- Directed by: Kim Bass
- Written by: Kim Bass
- Starring: Nicole Ari Parker
- Music by: Nathan East
- Release date: March 17, 2023;
- Country: United States
- Language: English

= A Snowy Day in Oakland =

A Snowy Day in Oakland (formerly titled HeadShop) is a 2023 American comedy film written and directed by Kim Bass and starring Nicole Ari Parker.

==Plot==
A Snowy Day in Oakland - A magical urban tale about a beautiful psychologist from San Francisco who decides to end a stalled romance with her longtime, high-profile, psychiatrist, boyfriend/business partner. She moves on with her life by opening her own private practice in a vacant, street-front office space in the middle of a small, commercial block located across the bay in Oakland, turning the predominately African-American and psychologically ignored neighborhood on its emotional ear.

==Cast==
- Nicole Ari Parker as Dr. Latrice Monroe
- Evan Ross as Rodney Smalls
- Arden Myrin as Shelby Hockman
- Roger Cross as Brother Freeman
- Sean Maguire as Grant
- Loretta Devine as Jeanette
- Reno Wilson as Marquis King
- Kimberly Elise as Theona
- Deon Cole as Davis
- Michael Jai White as Reverend Carter
- Marla Gibbs as Mrs. Keys
- Tony Plana as Jesus Salgado
- Donis Leonard Jr. as Glock 9
- Claudia Zevallos as Angelica
- Keith David as Mr. Monroe
- Jackée Harry as Mrs. Monroe

==Production==
Principal photography occurred in Los Angeles in July 2017. Filming also occurred in San Francisco in August 2017.
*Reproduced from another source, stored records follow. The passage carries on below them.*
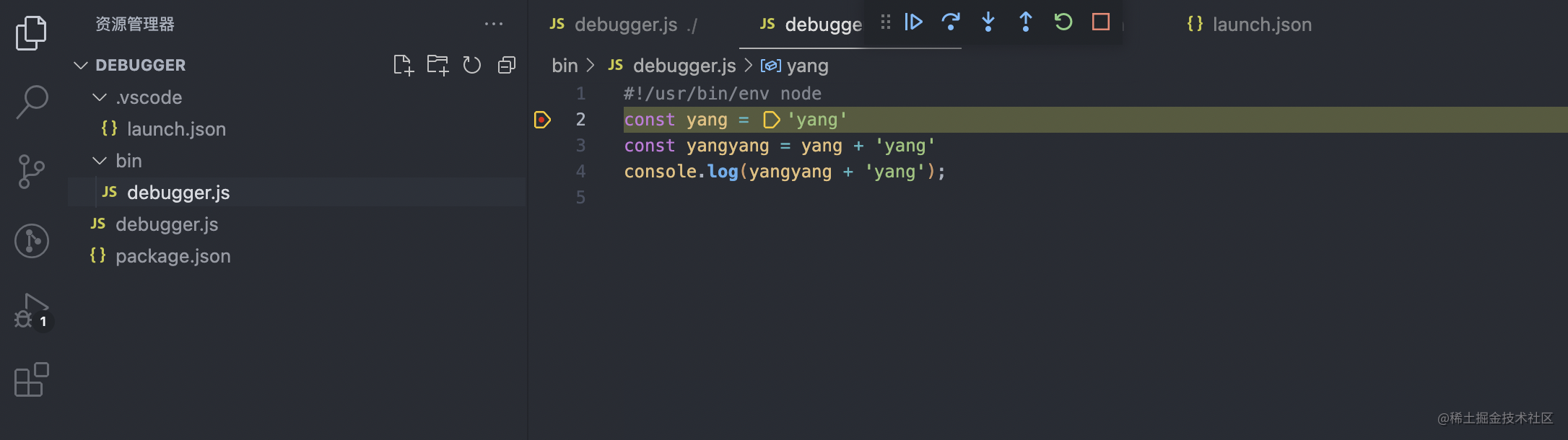Open the explorer more actions ellipsis menu
This screenshot has width=1568, height=440.
click(x=494, y=25)
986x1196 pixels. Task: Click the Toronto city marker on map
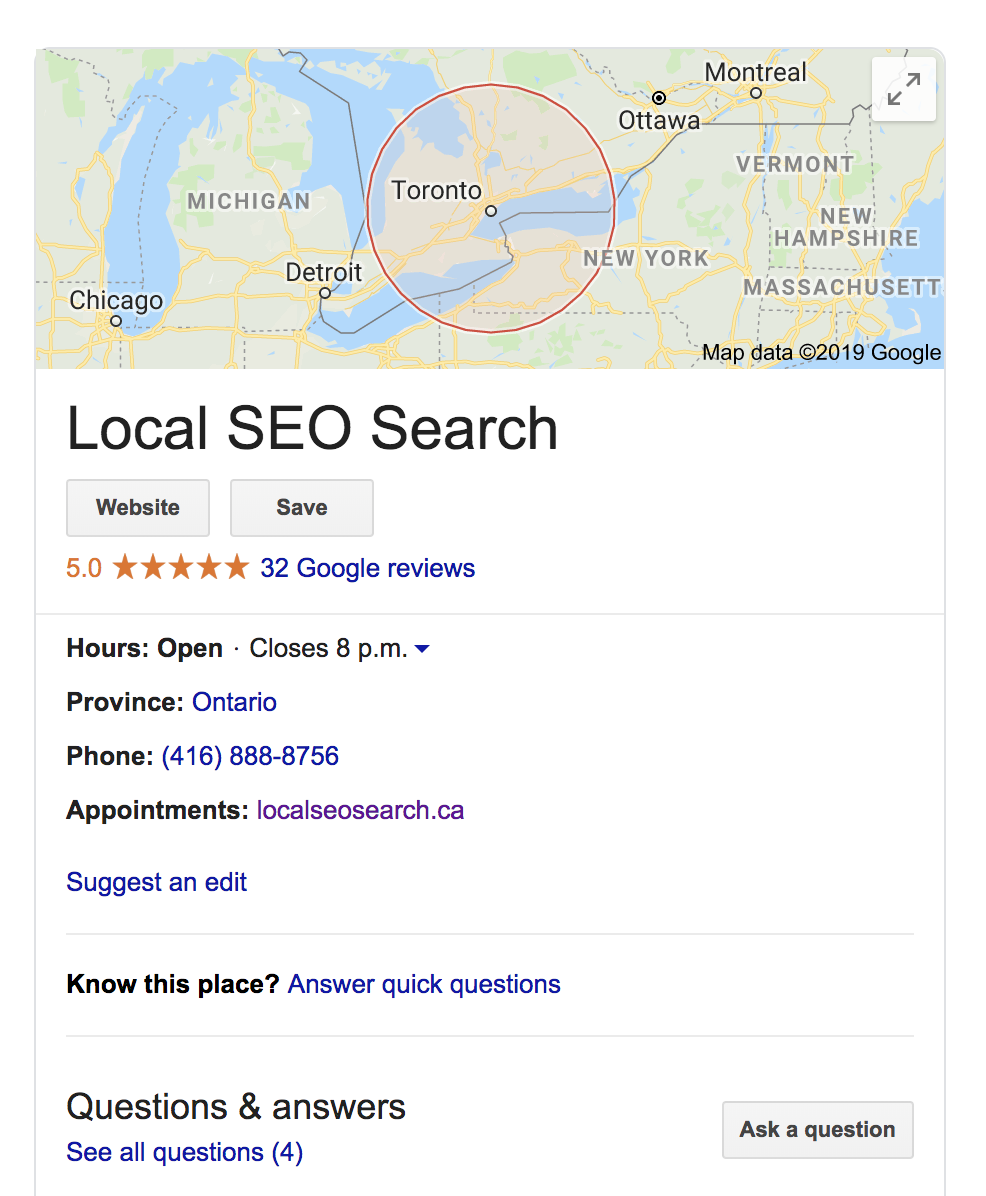[x=491, y=211]
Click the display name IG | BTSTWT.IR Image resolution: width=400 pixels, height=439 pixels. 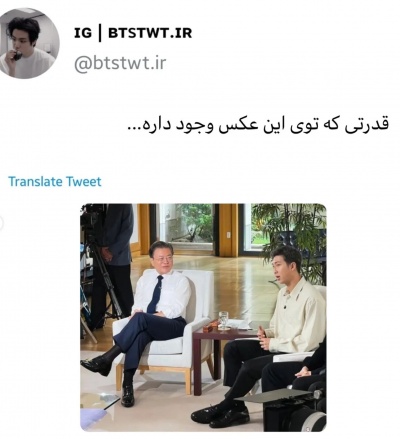133,33
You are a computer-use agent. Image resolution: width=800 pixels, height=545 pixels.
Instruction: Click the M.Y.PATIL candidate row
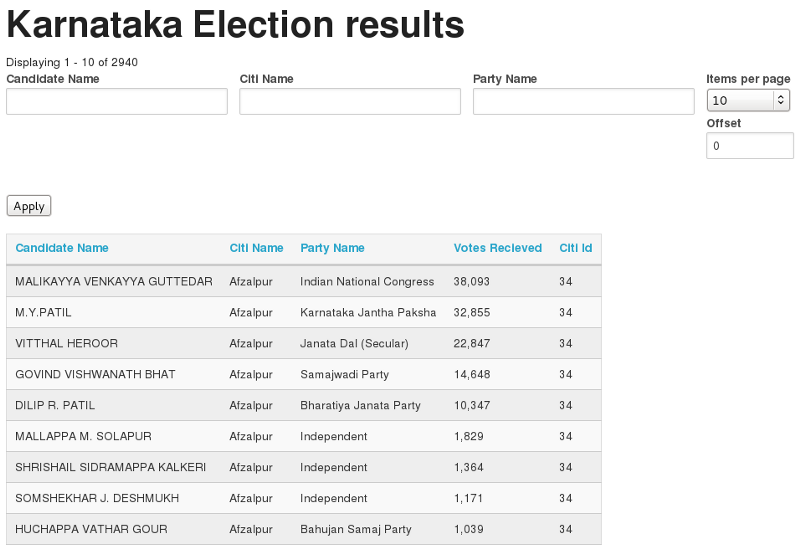(43, 313)
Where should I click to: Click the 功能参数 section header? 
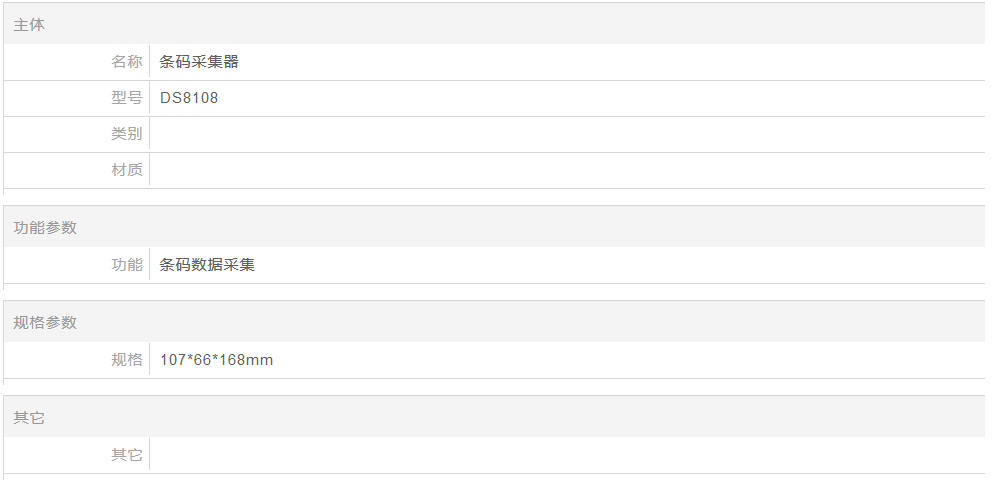point(45,228)
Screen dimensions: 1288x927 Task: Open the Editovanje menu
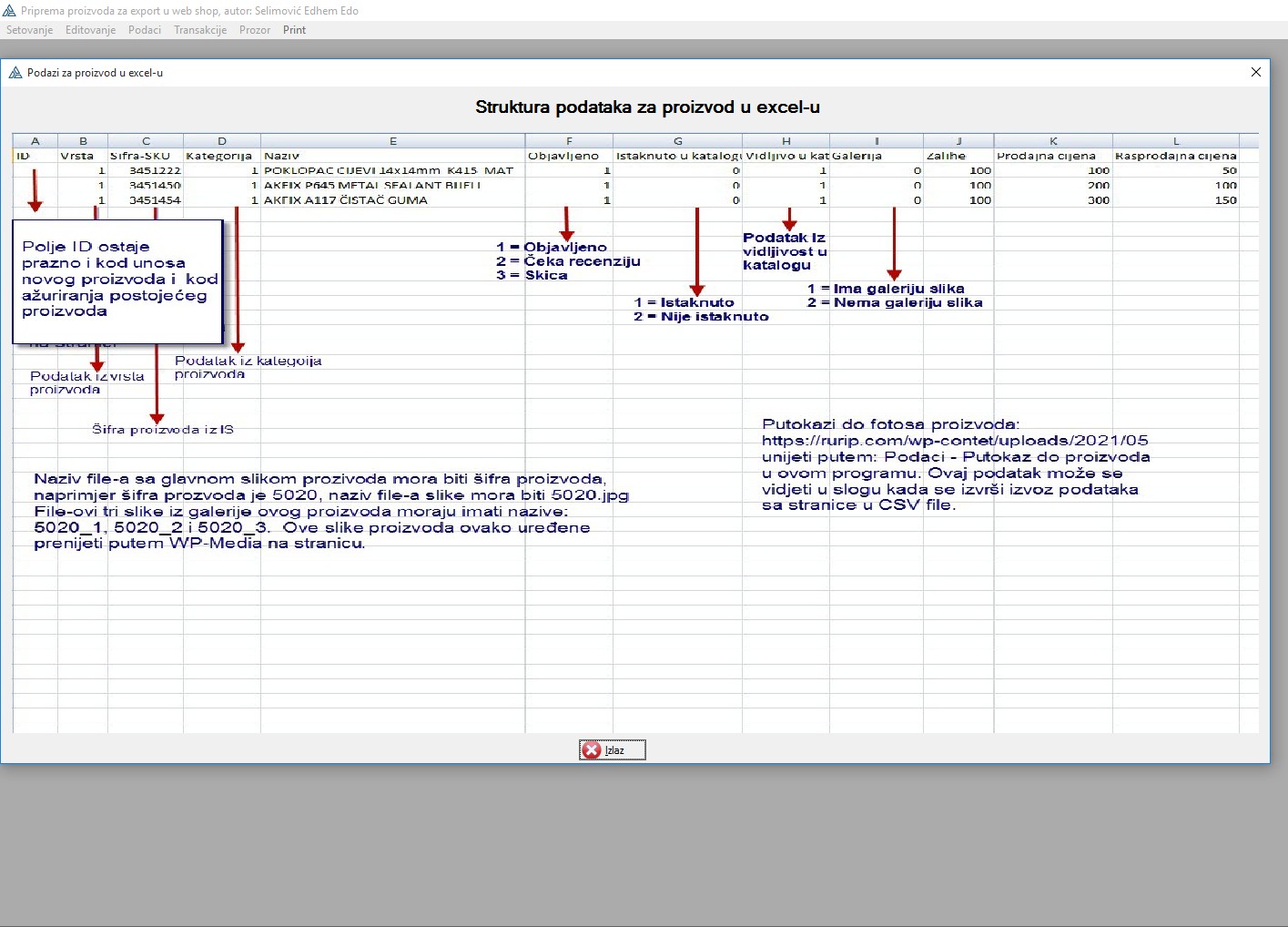pos(90,30)
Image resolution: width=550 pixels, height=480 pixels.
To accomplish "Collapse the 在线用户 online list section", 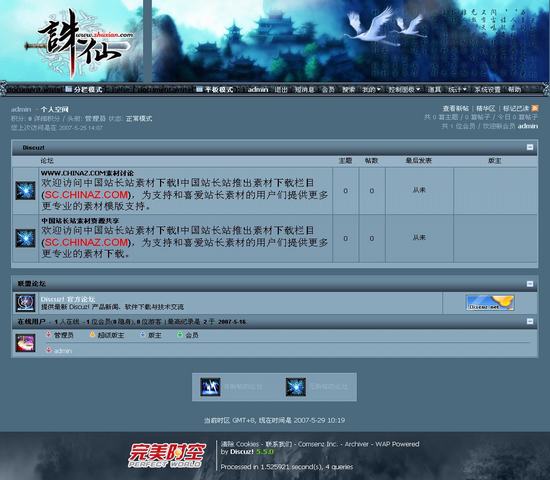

Kris Marshall was originally cast in the film. However, Sean Maguire replaced him after Marshall was forced to pull out of the film due to an ankle injury.

The film was in post-production in 2022 before being released in 2023.

==Release==
The film was originally scheduled to be released in theaters on January 13, 2023. The release date was then moved to March 17, 2023.